A Rodrigo Fernández de Gortari
Cuando se cobra proporción de las asimetrías entre Buenos Aires y la ciudad de México, la consciencia se debate entre la zozobra y el azoro. No sólo por las dimensiones, que petrifican (con una población estable de 3 millones de habitantes más de 2 de población flotante, la totalidad de gente que habita la capital argentina equivale a la que se desplaza diariamente en el metro de la CDMX) sino porque trasladarse en la ciudad México es un viaje en el espacio pero sobre todo en el tiempo. Cuesta trabajo, en medio de esta pandemia, imaginar todo ese espacio desierto: las ciudades ausentes de los días enmascarados.
Pienso en el metro Pino Suárez, con el Adoratorio a Ehécatl, dios del viento, un basamento prehispánico que comunica no sólo al inframundo de la ciudad con la superficie del presente, sino que recuerda que el presente mexicano es una herida en la que superponen el prestigio de la ruina mexica -que tuvo los colores de la sangre– con la realidad prosaica del ambulantaje y el escombro.

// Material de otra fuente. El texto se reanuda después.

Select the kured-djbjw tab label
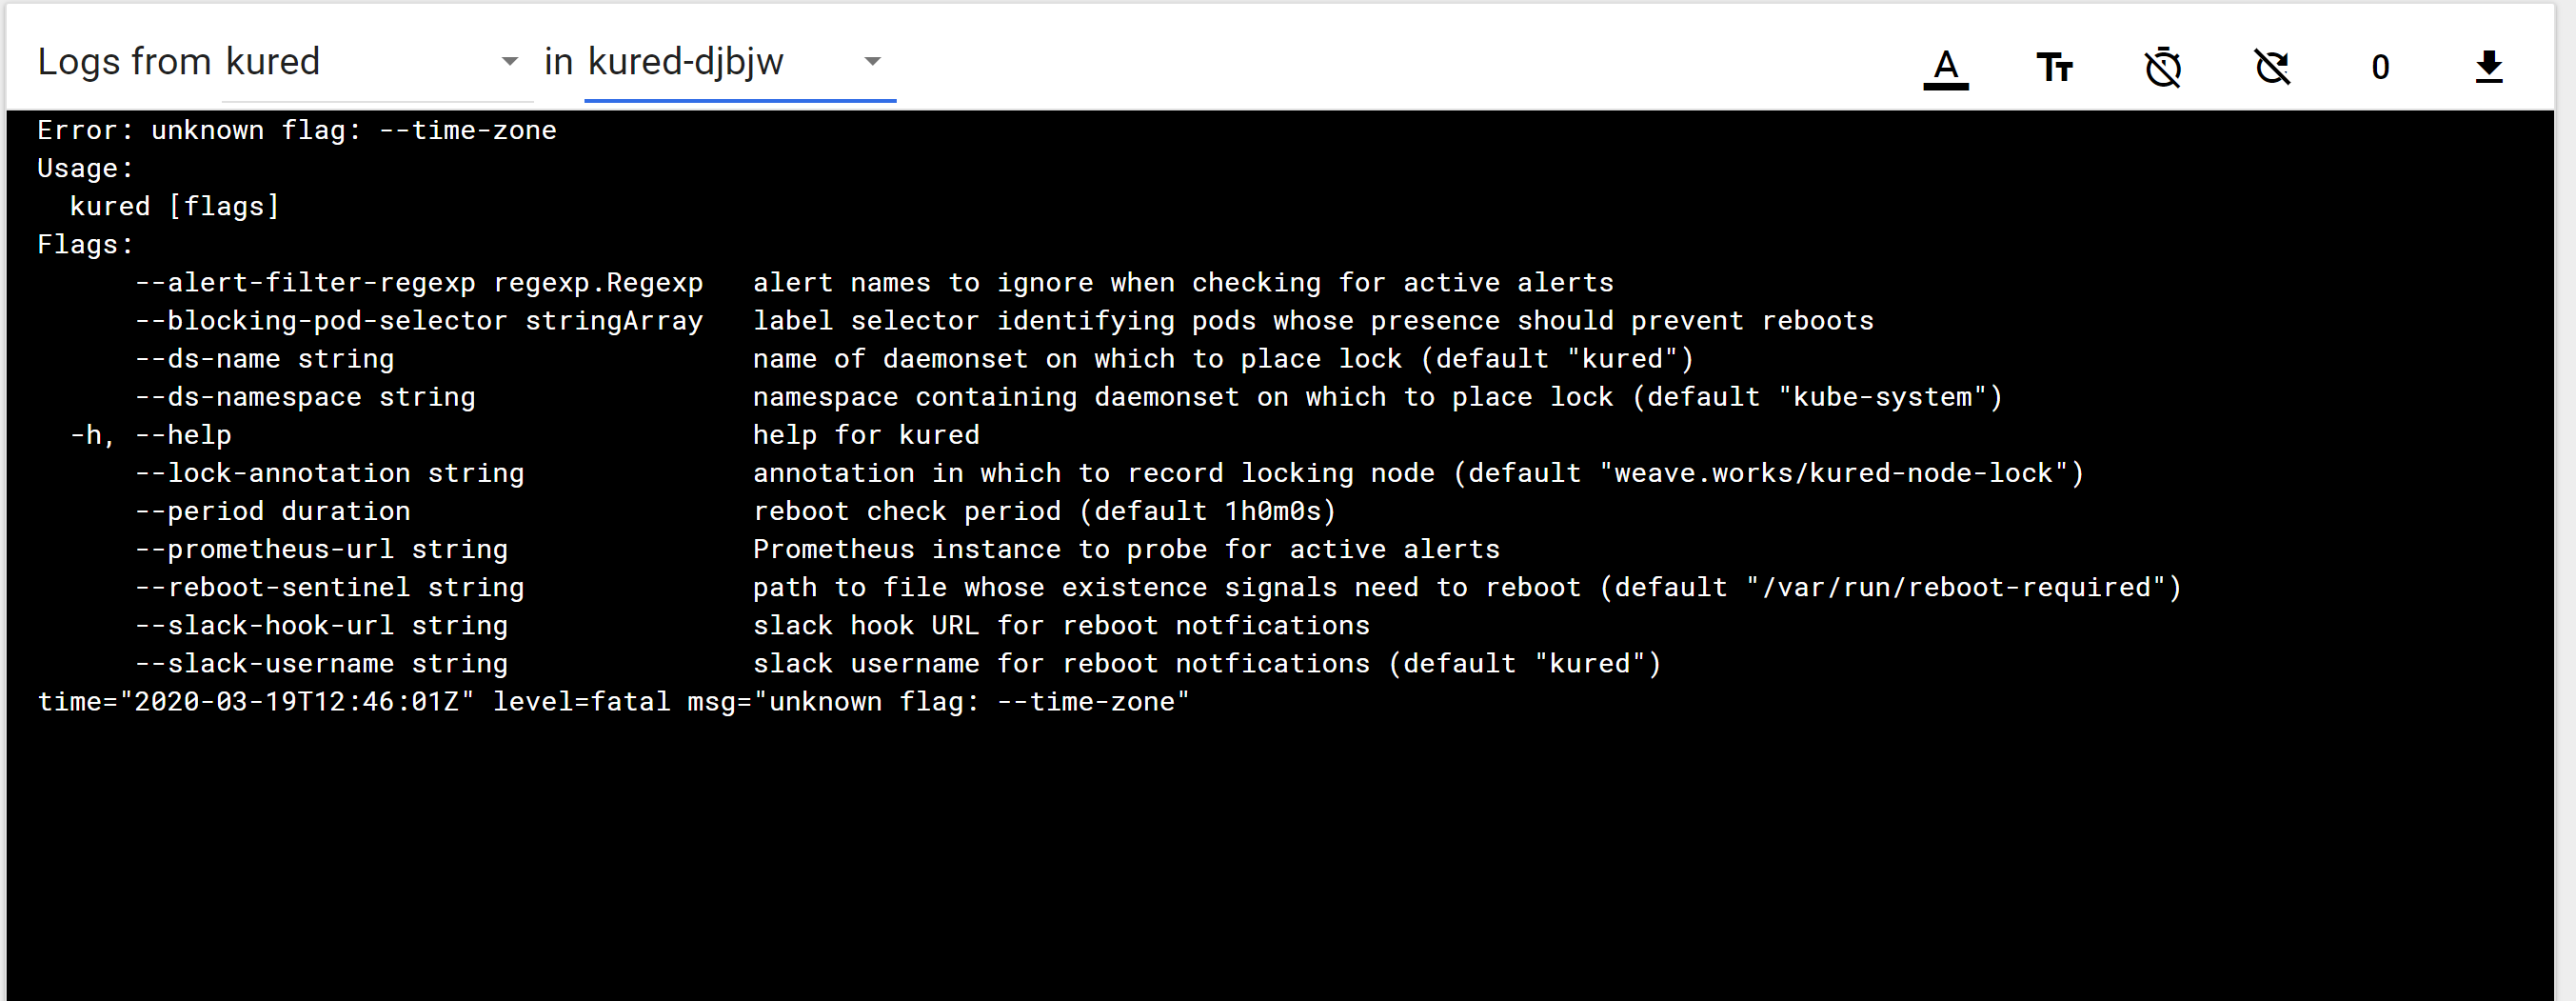Viewport: 2576px width, 1001px height. 687,62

No bien sale uno del metro aparece, oculto por una fachada espantosa, el Hospital de Jesús Nazareno, el más antiguo de todo el continente y cuya sobrecogedora belleza -patios internos, arcos, pasillos, murales con temas de la Conquista y escalinata Colonial- sólo puede ser apreciada por dentro.
Anexo al hospital se encuentra la Iglesia del mismo nombre, construida entre los siglos XVII y XVIII y en cuya bóveda y coro se encuentra pintado el perturbador mural expresionista intitulado Apocalipsis de José Clemente Orozco; inconcluso e inspirado en los horrores de la Segunda Guerra pero sobre todo en las visiones del evangelio San Juan y que a mi me remite inexorablemente a la obra de George Grosz, (sobre todo por la versión de “ramera apocalíptica” del mexicano, tan de entreguerras.).
Es en uno de esos muros donde descansan, entre sacos y tiliches como escoltas, los restos de Hernán Cortés, conquistador y olvido de México, pero esa sin duda es otra historia, como la de la panadería La Joya, que está a unas cuadras del Hospital, sobre 5 de febrero, templo prodigioso del sabor donde preparan unos chilaquiles de antología y sobre todo los mejores tacos de pavo de la tierra, que estoy seguro habrían sido del agrado de Paulo Leminski.